Anruf bei den Chefs der beiden größten Stadtratsfraktionen. "Wir haben Elisabeth Merk wiedergewählt, weil sie eine ganz gute Stadtbaurätin ist", sagt Alexander Reissl von der SPD in der ihm eigenen Lakonie. Merk hat kein Parteibuch, aber sie wurde 2007 auf Vorschlag der SPD zur Nachfolgerin von Christine Thalgott gewählt. Reissl schätzt Merks "verbindliches Auftreten" und dass man mit ihr auch bei Meinungsverschiedenheiten gut diskutieren könne.

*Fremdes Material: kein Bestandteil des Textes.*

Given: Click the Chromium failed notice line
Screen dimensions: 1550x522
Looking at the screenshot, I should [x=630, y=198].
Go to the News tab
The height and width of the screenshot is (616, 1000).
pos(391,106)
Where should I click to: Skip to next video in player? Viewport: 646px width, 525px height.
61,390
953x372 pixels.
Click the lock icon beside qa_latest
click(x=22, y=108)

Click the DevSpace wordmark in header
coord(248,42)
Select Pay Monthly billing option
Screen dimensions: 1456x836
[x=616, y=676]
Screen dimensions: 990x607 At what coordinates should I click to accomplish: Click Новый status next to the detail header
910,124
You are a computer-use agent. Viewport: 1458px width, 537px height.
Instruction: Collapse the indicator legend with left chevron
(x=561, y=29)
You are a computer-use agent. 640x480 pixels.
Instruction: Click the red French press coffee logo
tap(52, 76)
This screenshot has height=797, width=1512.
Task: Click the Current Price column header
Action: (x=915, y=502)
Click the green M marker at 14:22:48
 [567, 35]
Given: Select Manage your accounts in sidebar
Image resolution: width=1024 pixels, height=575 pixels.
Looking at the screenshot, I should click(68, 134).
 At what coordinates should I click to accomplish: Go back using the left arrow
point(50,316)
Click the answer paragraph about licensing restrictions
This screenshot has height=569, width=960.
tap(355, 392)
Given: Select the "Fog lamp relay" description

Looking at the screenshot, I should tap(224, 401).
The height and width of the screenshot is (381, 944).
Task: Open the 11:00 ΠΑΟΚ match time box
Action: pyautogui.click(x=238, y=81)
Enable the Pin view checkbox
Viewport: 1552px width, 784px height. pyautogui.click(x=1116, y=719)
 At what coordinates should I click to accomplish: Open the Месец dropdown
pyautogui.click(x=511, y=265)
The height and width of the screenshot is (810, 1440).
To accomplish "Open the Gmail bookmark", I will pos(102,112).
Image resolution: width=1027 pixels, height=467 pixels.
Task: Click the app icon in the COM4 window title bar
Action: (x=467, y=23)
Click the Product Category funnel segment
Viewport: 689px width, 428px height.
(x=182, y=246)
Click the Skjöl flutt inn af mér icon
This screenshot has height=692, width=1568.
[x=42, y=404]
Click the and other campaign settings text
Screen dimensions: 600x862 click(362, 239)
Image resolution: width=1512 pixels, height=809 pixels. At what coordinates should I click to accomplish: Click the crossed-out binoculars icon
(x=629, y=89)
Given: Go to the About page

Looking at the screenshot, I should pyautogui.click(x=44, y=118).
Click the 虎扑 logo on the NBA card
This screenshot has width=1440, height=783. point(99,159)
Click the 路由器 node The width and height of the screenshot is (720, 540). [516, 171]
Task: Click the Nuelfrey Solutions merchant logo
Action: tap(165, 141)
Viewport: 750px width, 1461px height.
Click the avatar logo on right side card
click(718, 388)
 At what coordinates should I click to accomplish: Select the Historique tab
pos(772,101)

Ähnlich fällt die Einschätzung bei Manuel Pretzl von der CSU aus: "verbindlich", "gute Arbeit", "sie vertritt ihre Positionen, aber denkt über Einwände nach". Die beiden Politiker, so klingt es durch, hatten schon mit Referenten zu tun, auf die das alles weniger zutrifft. Ein Faktor, der auch eine Rolle spielen mag: Man muss erst mal eine Person finden, die den Job im Kreuz hat und ihn machen mag. Es gibt für Menschen mit der nötigen Qualifikation ruhigere Jobs mit weniger Einflüssen von außen, etwa in Hochschulen, oder lukrativere Jobs in der Baubranche.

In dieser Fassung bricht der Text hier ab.